There is a thick silence in which Hermione counts to three. "No," Lupin says. "That won't be necessary. Although you may find it useful to talk to a healer about it, Hermione."
Hermione begins to wish fervently that he would stop saying her name. Over and over. She nods an abrupt acknowledgement but says nothing on that. She won't be speaking to a healer, but to say so might make Lupin try to argue in favour of it. Instead, she refocuses on the debriefing.
"Is there anything else you need to ask me?" she queries coolly, holding herself together by sheer force of will and the knowledge that if she collapses, there's no way she'll see Malfoy.
The need to see him itches beneath her skin. Hermione is no longer capable of judging whether that's normal or not. She loves him, so she thinks it's probably normal to hate the idea of him locked in a cell, with them separated from each other. On the other hand, she thinks it might not be normal to feel a constant clawing anxiety that hovers on the edge of full-blown blind panic, over that separation. That part of it might be trauma-related, Hermione suspects. But what does she know? She's probably half-mental at this point. She's not even sure she should love him, after – everything. She clasps her hands together, digging her nails into her own flesh.
Lupin scans the dictation the quill has taken at this point, pale eyes thoughtful. "There's nothing else you can think of?"
She's told him everything she knows that might even vaguely be helpful; anything Malfoy told her, which was precious little, everything she saw and overheard at the two revels and the dinner – also precious little. She is not a font of knowledge. She spent over three months locked in a room, not spying from behind paintings with holes cut in the eyes, she thinks wildly.
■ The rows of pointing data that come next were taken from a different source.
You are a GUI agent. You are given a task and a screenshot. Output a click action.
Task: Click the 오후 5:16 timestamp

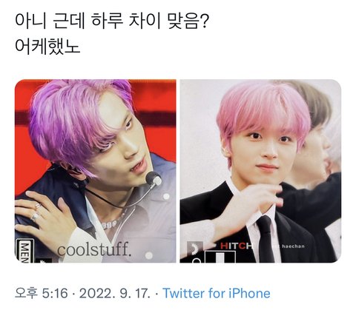point(41,293)
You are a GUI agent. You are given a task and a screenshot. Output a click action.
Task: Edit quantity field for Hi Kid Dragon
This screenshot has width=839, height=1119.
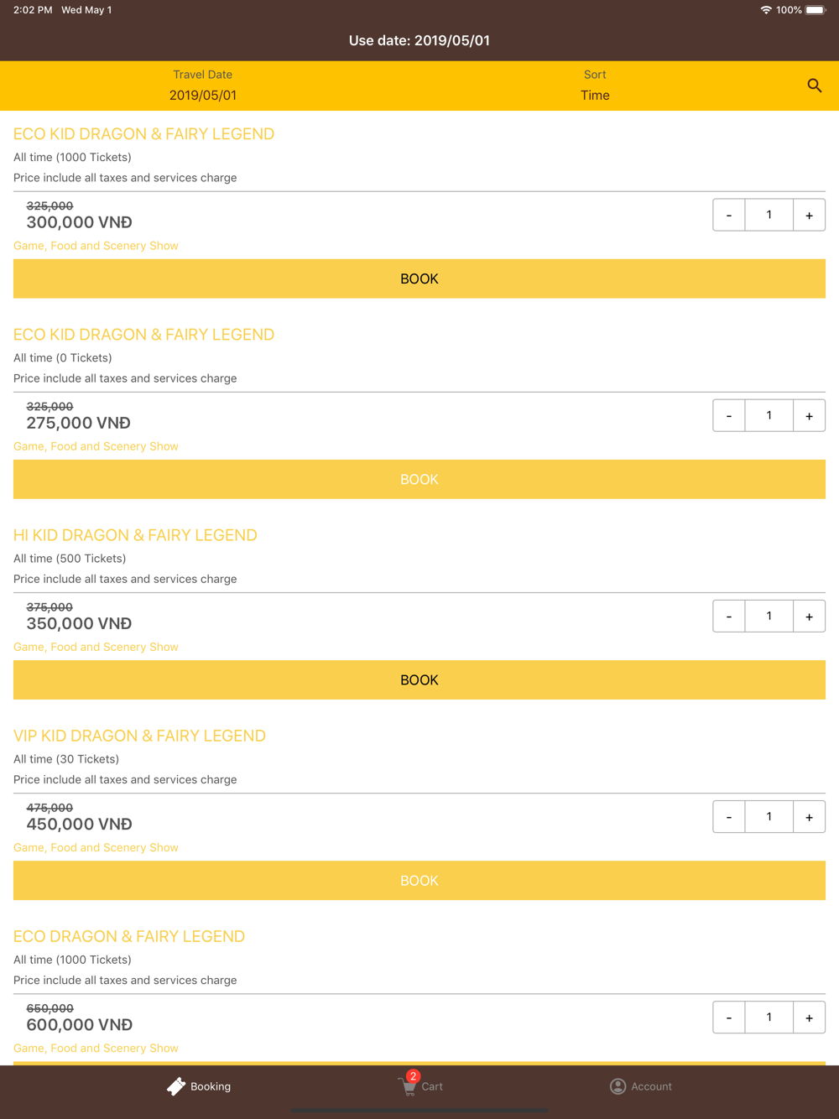769,617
"Nothing," she says flatly. "Except that I would like it on the record that Draco Malfoy saved my life and protected me as best he could from torture and abuse, suffering severe punishments and torture himself in the process. I wouldn't be alive without him. As far as I'm concerned, he's a hero."
A complicated expression flickers across Lupin's face then. "Noted," he says. "You can wait outside then. I'd like to speak to Harry and Ron for a moment." Then the mild expression Lupin has masked with drops away completely, and Hermione sees a deep, pained sympathy and understanding. It cuts to her core. She bites her lip to stop the tears from coming and nods, shuffling numbly from the room.
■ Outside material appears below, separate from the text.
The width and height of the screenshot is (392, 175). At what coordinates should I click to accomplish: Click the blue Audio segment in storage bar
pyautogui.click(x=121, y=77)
When Harry and Ron come out a few moments later, both have suspiciously red-rimmed eyes, and neither one will look her in the eye. "Let's go then," Harry says shortly, voice hoarse as he holds out his wrist for Hermione to take, to side-along apparate. Neither of them asks her about what Malfoy claiming her means as they stride through the halls of the grand old manor house they've disapparated to, and Hermione thinks perhaps she should thank Lupin for that.